One end of the connecting stud is welded on the side wall of the protrusion, the connecting component is fixed on the metal tile through the connecting stud, and the photovoltaic component is detachably connected to the connecting component.

Preferably, the device further comprises a connecting nut matched with the connecting stud;

The connecting component comprises a base, a first mounting hole is formed in the base, the connecting stud penetrates through the first mounting hole, and the connecting nut is connected to the connecting stud in a threaded mode so as to fix the base on the metal tile.

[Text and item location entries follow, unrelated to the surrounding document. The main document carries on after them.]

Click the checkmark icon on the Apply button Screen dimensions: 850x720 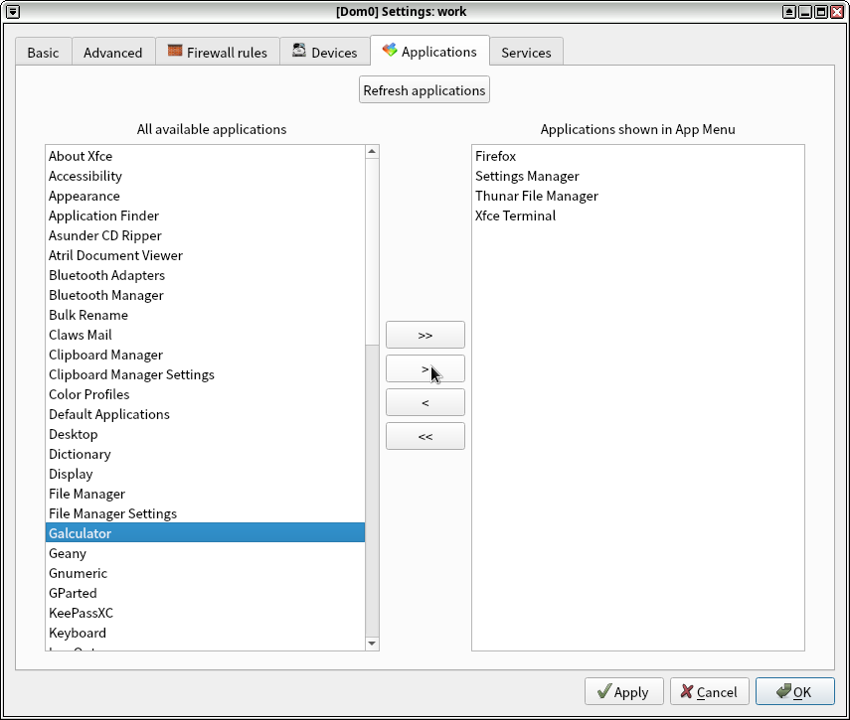(x=602, y=691)
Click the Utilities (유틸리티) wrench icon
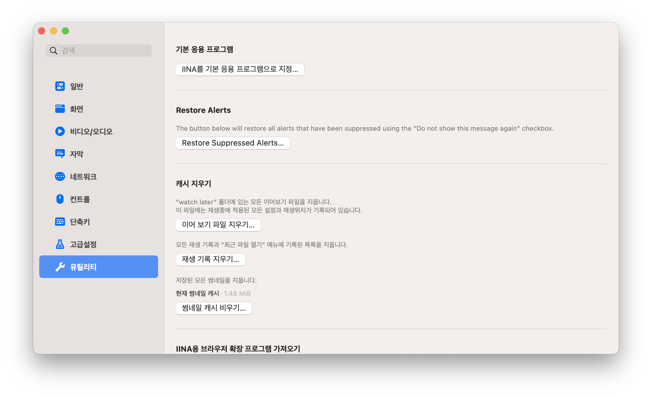 click(60, 267)
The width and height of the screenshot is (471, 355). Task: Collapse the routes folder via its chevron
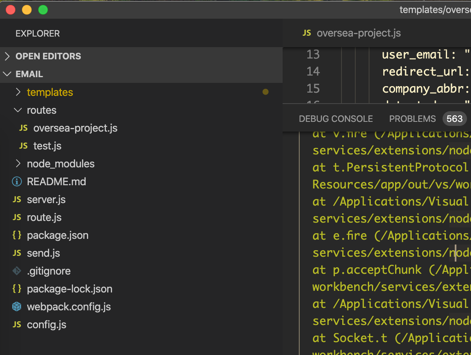(x=17, y=110)
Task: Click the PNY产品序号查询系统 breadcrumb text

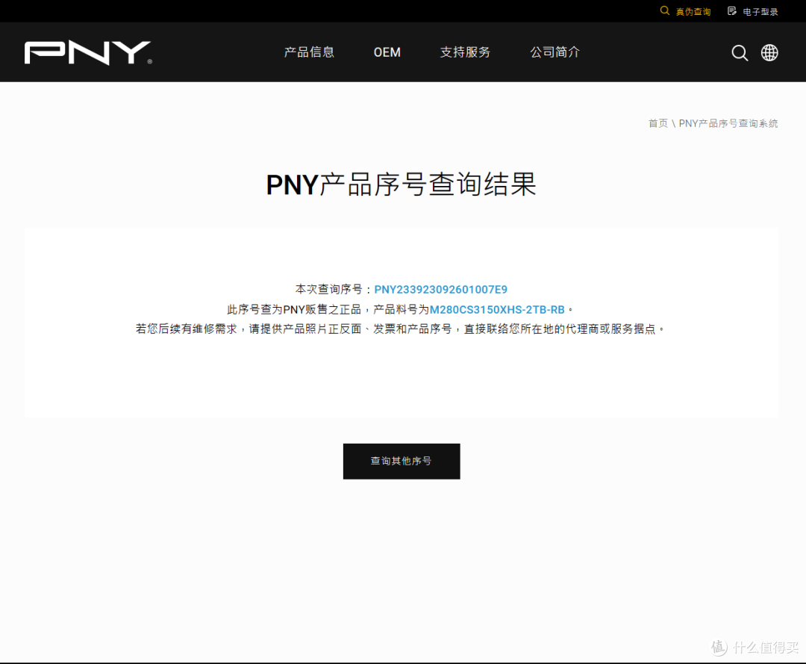Action: pos(727,123)
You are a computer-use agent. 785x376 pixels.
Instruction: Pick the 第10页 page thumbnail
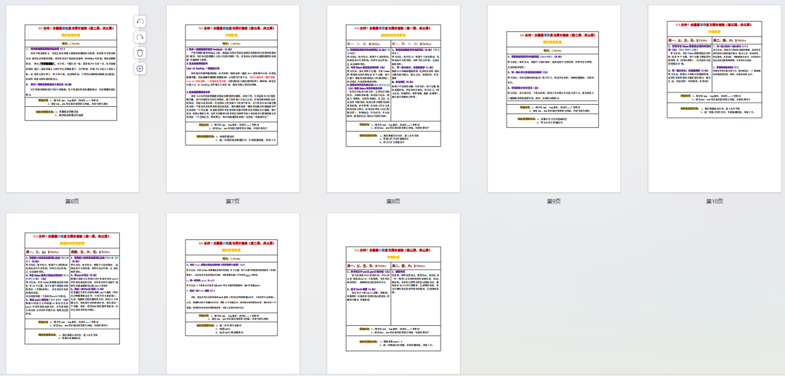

Preferably, the cross-sectional shape of the protrusion is a trapezoid tapered toward a direction away from the surface of the metal tile;

The base comprises a transverse plate, a first side plate and a second side plate, wherein the two ends of the transverse plate are respectively a first end and a second end, one end of the first side plate is fixedly connected to the first end, the other end of the first side plate is in a free state, one end of the second side plate is fixedly connected to the second end, the other end of the second side plate is in a free state, the first side plate and the second side plate form an included angle which is far away from the direction of the transverse plate, so that the first side plate, the transverse plate and the second side plate jointly form an accommodating groove with the cross section shape matched with the cross section shape of the protrusion, and the base can be sleeved on the protrusion through the accommodating groove.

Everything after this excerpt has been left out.